The House Dining Advisory Group (HDAG) plan that will be implemented was developed with robust input from faculty and students, both those currently at MIT and those who have graduated. The letter recently published in The Tech by Chancellor Clay and Deans Colombo, Hastings, and Ortiz delineated the many ways this feedback was collected. It is simply untrue that the plan was developed in a vacuum without understanding student desires and concerns, or that the plan was pre-ordained by the administration.
Many of the features of the new dining plan are great ideas from our students. Everyone wants nutritious meals. Many want breakfast. In addition, students want opportunities to talk at the end of the day with their friends. They also want, sometimes, to share a meal with a faculty member. (Not too often, but sometimes.) We also know that a large segment of prospective MIT students want a traditional dining program, which is currently unavailable on campus. And, we know that one of the biggest anxieties expressed by prospective students and their parents about MIT is about dining.

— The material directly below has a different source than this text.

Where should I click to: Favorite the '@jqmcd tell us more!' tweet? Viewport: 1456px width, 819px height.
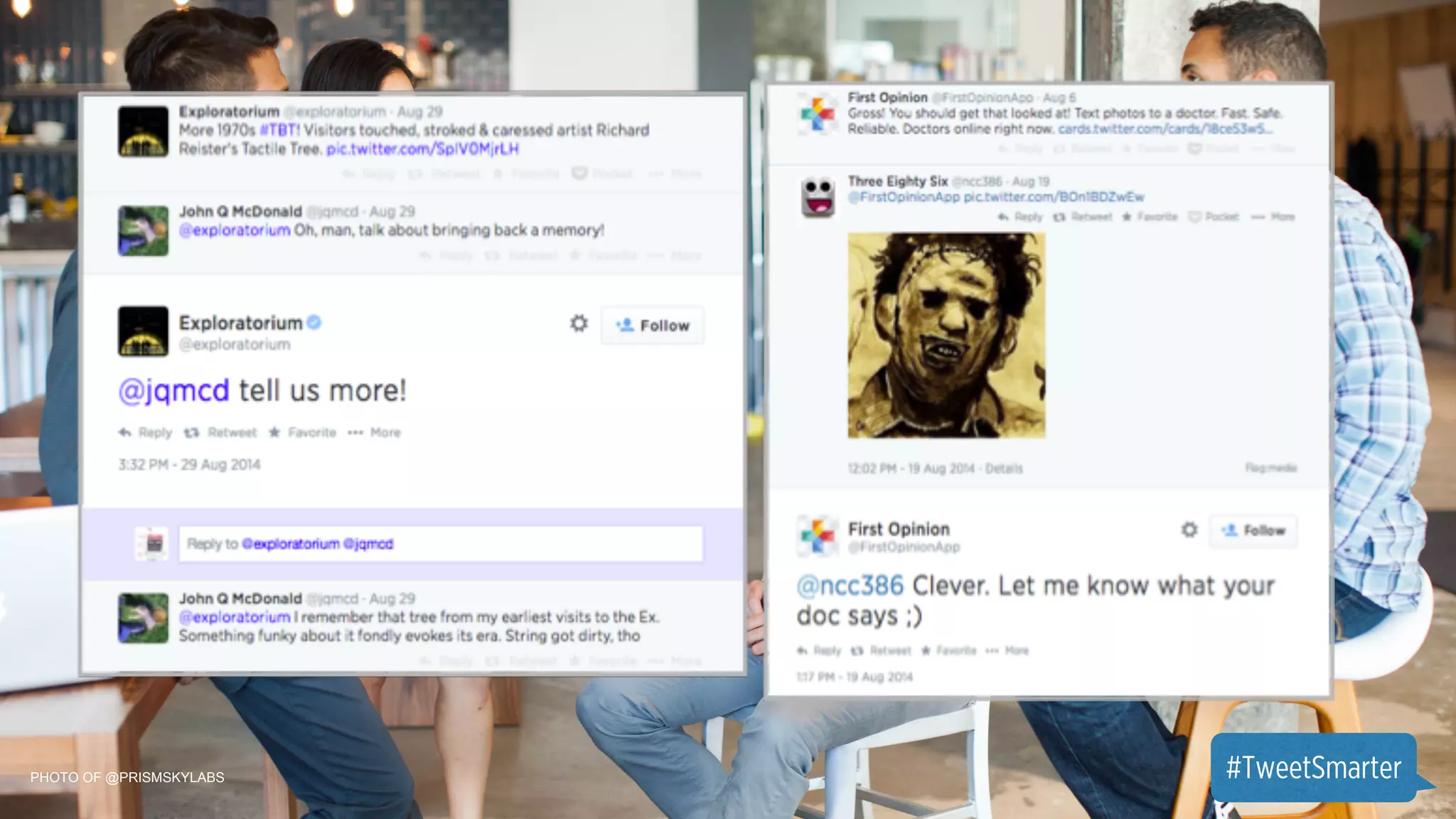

The hard question is how to achieve what we want. Like everyone at MIT, we would like a first-rate dining program that is offered below cost and available 24 hours a day, which is, of course, impossible. In the past, MIT kicked the hard decisions down the road by maintaining a bare bones dining program that offered the illusion of choice while covering the deficits by robbing critical student life needs. The mediocre quality of the current dining program is clear to everyone who has studied it in detail. While we understand that some students may prefer a subsidized system to a system that is self-sustaining, continuing to run a deficit in the dining program is unconscionable, especially in light of the painful cuts (including layoffs) made across all of MIT after the financial meltdown of 2008. The decisions HDAG wrestled with were hard, but they had to be made.
We understand that a change of this magnitude, especially one that affects the residential life system, will be disruptive for a period of time. We agree that effort needs to be spent to mitigate the impact on those students, currently sophomores and juniors, who came to MIT before the HDAG plan was announced. However, it is critical to make a distinction between ameliorating the disruptions to the current residents, which is defensible, and delaying the implementation of an improved plan, which is not.
We also understand that the decision to implement the new dining program will have some effect on the cook-for-yourself dormitories and FSILGs. However, the argument that this change amounts to a frontal assault on the culture of the non-dining dormitories or the FSILGs is an exaggeration that underestimates the resilience and vitality of our residential communities. We were all at MIT in the late 1990s when the decision was implemented to require first-year students to live on campus. We can testify to the fact that that decision, which was much more consequential than the plan to strengthen the dining halls, had little effect on the cultures of the dormitories.
Change in residential life is always hard at a university, where the time horizon of students can be short and the experience intense. The HDAG plan has the benefit of stepping back from the myopia of the current crisis to think about how to make MIT great, by improving a critical program that is far from great. Much work remains to implement the HDAG plan. For that reason, it is time for the campus to stop looking backwards, so that we can fix our gaze on the tasks ahead.
John Essigmann is the housemaster of Simmons Hall; Suzanne Flynn is the housemaster of the Phoenix Group; Steven R. Hall is the associate housemaster of Simmons Hall; Dava Newman is the housemaster of Baker House; and Charles H. Stewart III is the housemaster of McCormick Hall.